* Saved data entries:
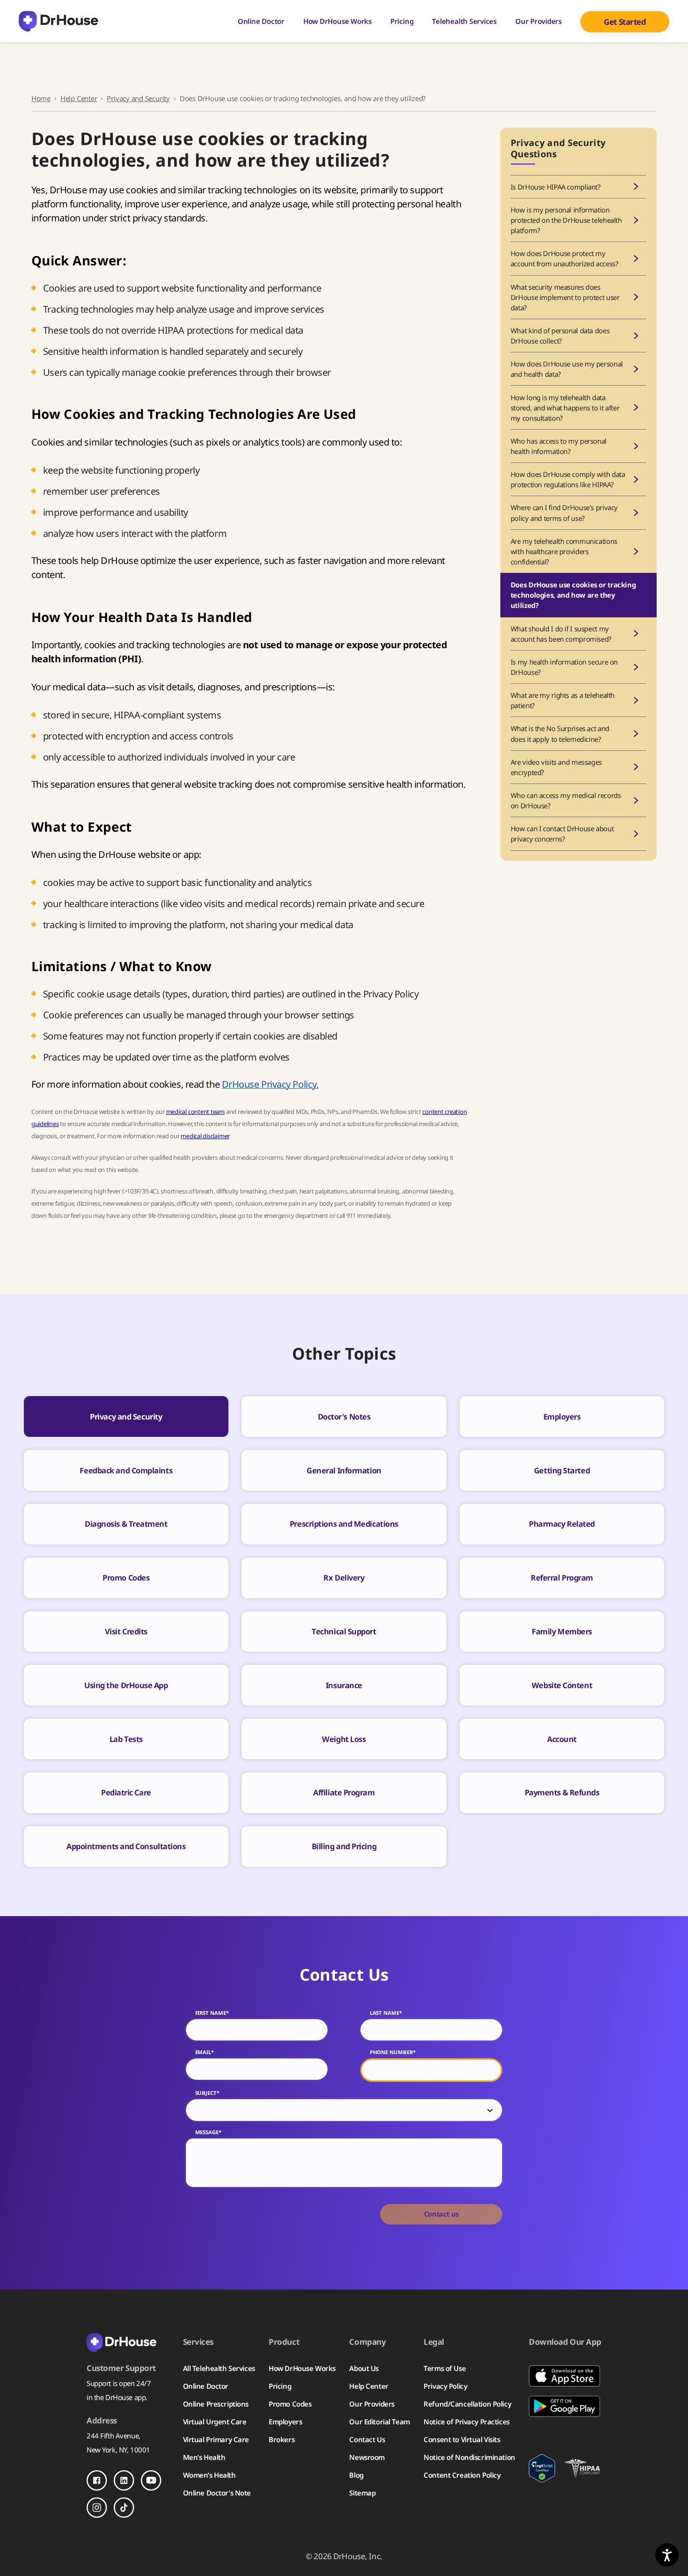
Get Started (625, 21)
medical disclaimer (205, 1136)
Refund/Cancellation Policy (467, 2403)
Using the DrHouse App (126, 1685)
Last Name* (386, 2013)
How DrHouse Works (337, 21)
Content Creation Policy (462, 2475)
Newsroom (367, 2457)
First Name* (212, 2013)
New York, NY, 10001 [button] (118, 2449)
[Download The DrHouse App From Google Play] (565, 2406)
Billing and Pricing (344, 1846)
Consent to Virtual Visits (462, 2439)
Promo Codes (125, 1577)
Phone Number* (393, 2052)
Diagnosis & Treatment (126, 1523)
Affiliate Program (343, 1792)
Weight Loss (344, 1739)
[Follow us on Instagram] (97, 2507)
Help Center (78, 98)
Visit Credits (126, 1631)
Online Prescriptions (216, 2403)
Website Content (562, 1685)
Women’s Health (209, 2475)
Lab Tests (126, 1739)
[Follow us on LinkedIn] (124, 2480)
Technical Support (344, 1631)
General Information (344, 1470)
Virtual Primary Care (216, 2439)
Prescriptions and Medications (344, 1523)
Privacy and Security (138, 98)
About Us (364, 2368)
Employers (562, 1416)
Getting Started (562, 1470)
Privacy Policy (445, 2386)
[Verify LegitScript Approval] (542, 2468)
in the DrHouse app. (117, 2397)
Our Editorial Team (379, 2421)
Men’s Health (204, 2457)
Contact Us (367, 2439)
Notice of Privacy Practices (466, 2421)
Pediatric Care (126, 1792)
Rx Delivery (343, 1577)
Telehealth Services (464, 21)
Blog (356, 2475)
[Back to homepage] (128, 2342)
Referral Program (562, 1577)
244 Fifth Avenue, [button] (113, 2435)
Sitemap (362, 2492)
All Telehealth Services (219, 2368)
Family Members (562, 1631)
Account (562, 1739)
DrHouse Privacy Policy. (270, 1084)
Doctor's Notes (344, 1416)
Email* (204, 2052)
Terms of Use (445, 2368)
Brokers (281, 2439)
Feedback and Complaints (126, 1470)
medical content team (195, 1111)
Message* (208, 2132)
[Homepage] (58, 21)
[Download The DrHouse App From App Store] (565, 2375)
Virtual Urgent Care (215, 2421)
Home (41, 98)
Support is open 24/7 (119, 2383)
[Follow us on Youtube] (151, 2480)
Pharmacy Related (562, 1523)
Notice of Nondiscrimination (469, 2457)
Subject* (207, 2093)
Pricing (401, 21)
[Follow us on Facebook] (97, 2480)
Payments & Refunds (562, 1792)
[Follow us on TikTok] (124, 2507)
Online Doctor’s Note (217, 2492)
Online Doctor (261, 21)
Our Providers (538, 21)
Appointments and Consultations (126, 1846)
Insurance (344, 1685)
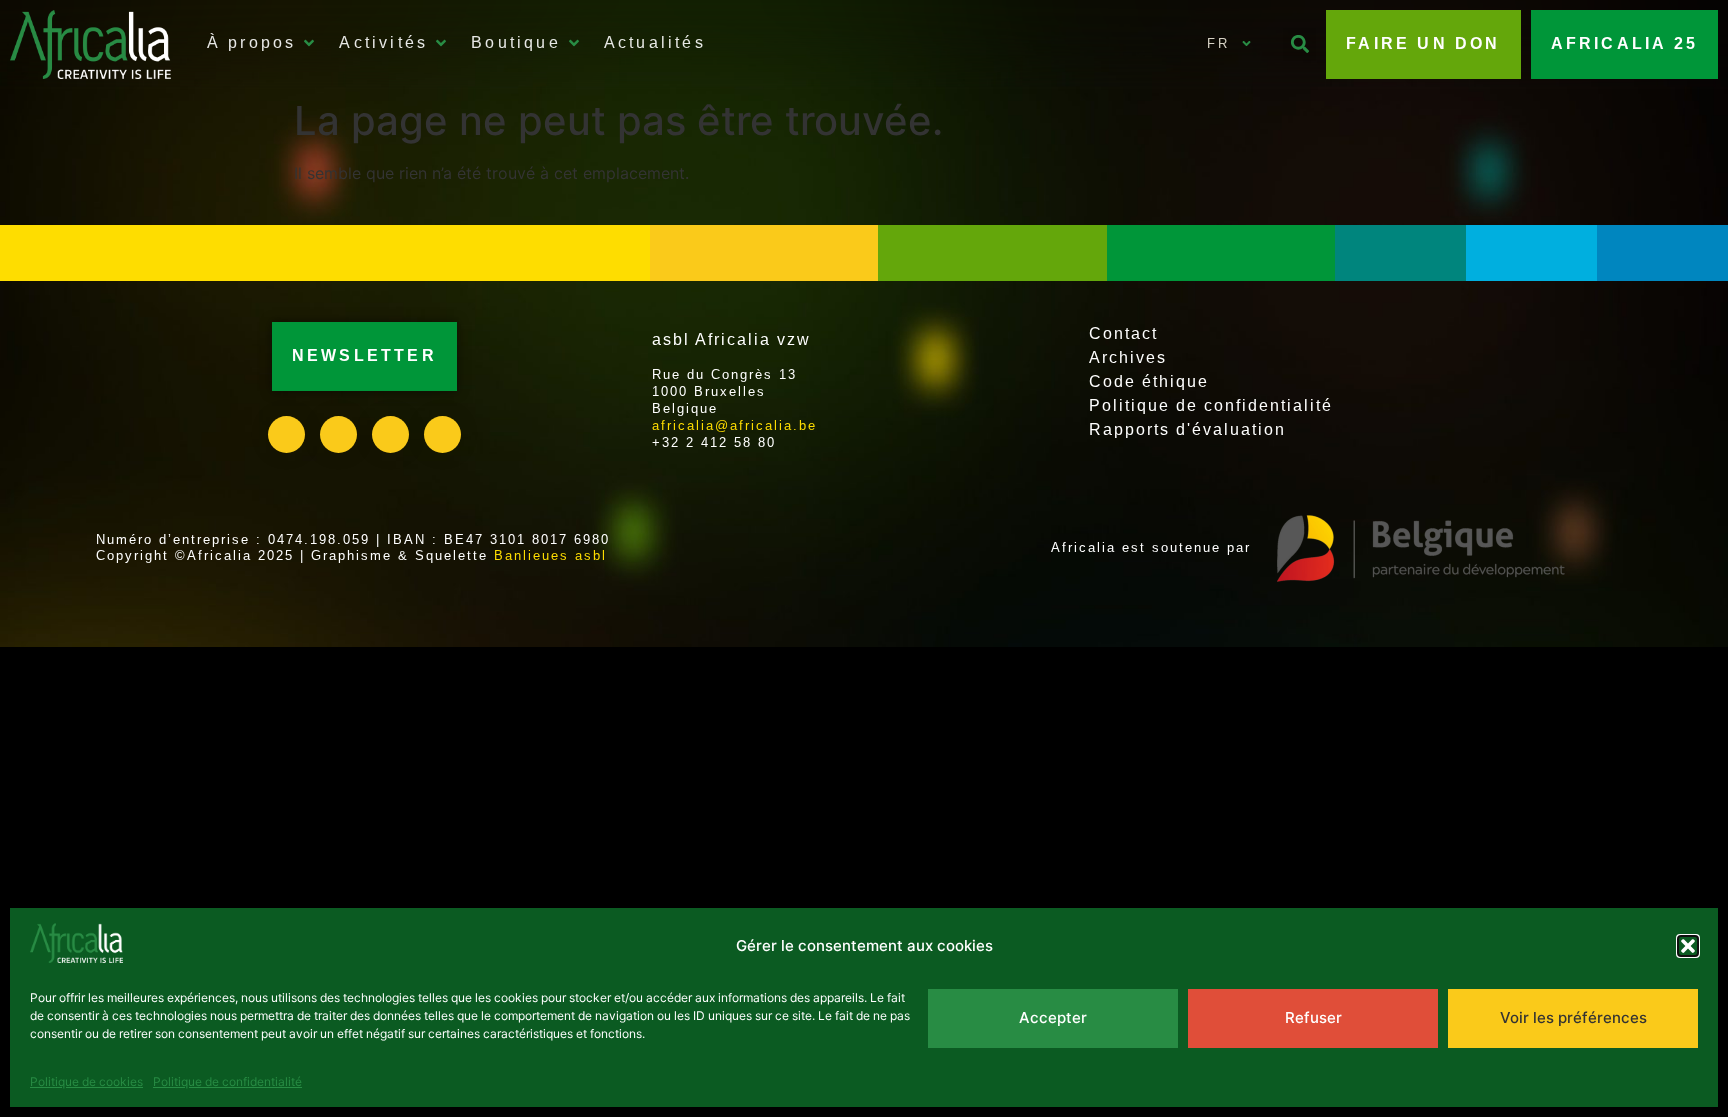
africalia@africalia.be (734, 425)
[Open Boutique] (574, 43)
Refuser (1313, 1018)
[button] (1688, 946)
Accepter (1053, 1018)
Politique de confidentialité (227, 1081)
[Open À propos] (309, 43)
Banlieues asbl (550, 555)
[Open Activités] (441, 43)
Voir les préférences (1573, 1018)
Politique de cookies (86, 1081)
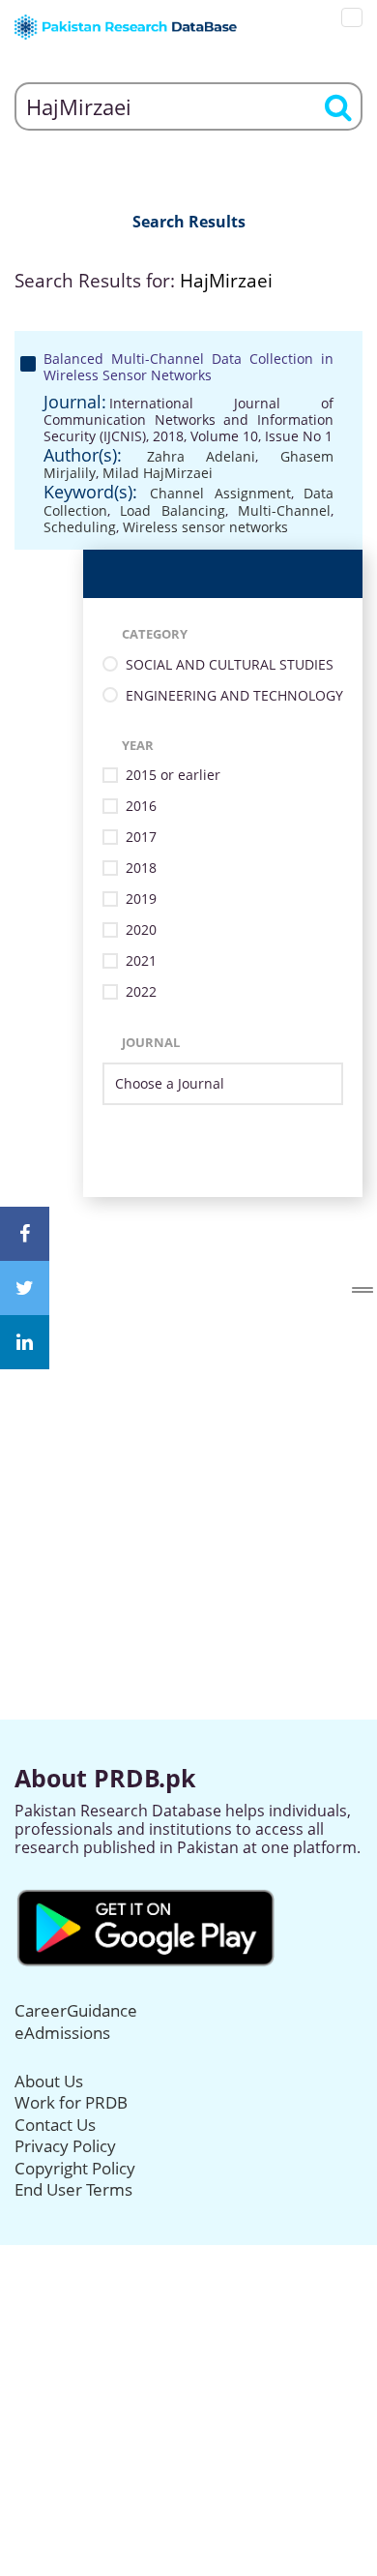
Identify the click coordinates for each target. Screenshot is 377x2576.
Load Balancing (172, 510)
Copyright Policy (74, 2168)
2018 (141, 868)
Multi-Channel (284, 510)
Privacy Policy (65, 2146)
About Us (48, 2081)
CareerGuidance (75, 2010)
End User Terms (73, 2189)
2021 (141, 961)
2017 (141, 837)
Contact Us (55, 2124)
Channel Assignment (220, 493)
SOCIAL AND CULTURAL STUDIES (230, 665)
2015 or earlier (173, 775)
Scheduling (80, 527)
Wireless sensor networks (205, 527)
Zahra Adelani (201, 456)
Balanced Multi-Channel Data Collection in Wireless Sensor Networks (189, 366)
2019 (141, 899)
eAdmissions (62, 2033)
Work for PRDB (71, 2102)
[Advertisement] (188, 1385)
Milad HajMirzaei (157, 473)
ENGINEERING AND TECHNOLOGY (234, 696)
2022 (141, 992)
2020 (141, 930)
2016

* Task directions: Lines from the one containing "eAdmissions (62, 2033)" through the end of the data above must be written out exactly, and no other lines are needed.

* Exercise response:
eAdmissions (62, 2033)
Work for PRDB (71, 2102)
[Advertisement] (188, 1385)
Milad HajMirzaei (157, 473)
ENGINEERING AND TECHNOLOGY (234, 696)
2022 (141, 992)
2020 (141, 930)
2016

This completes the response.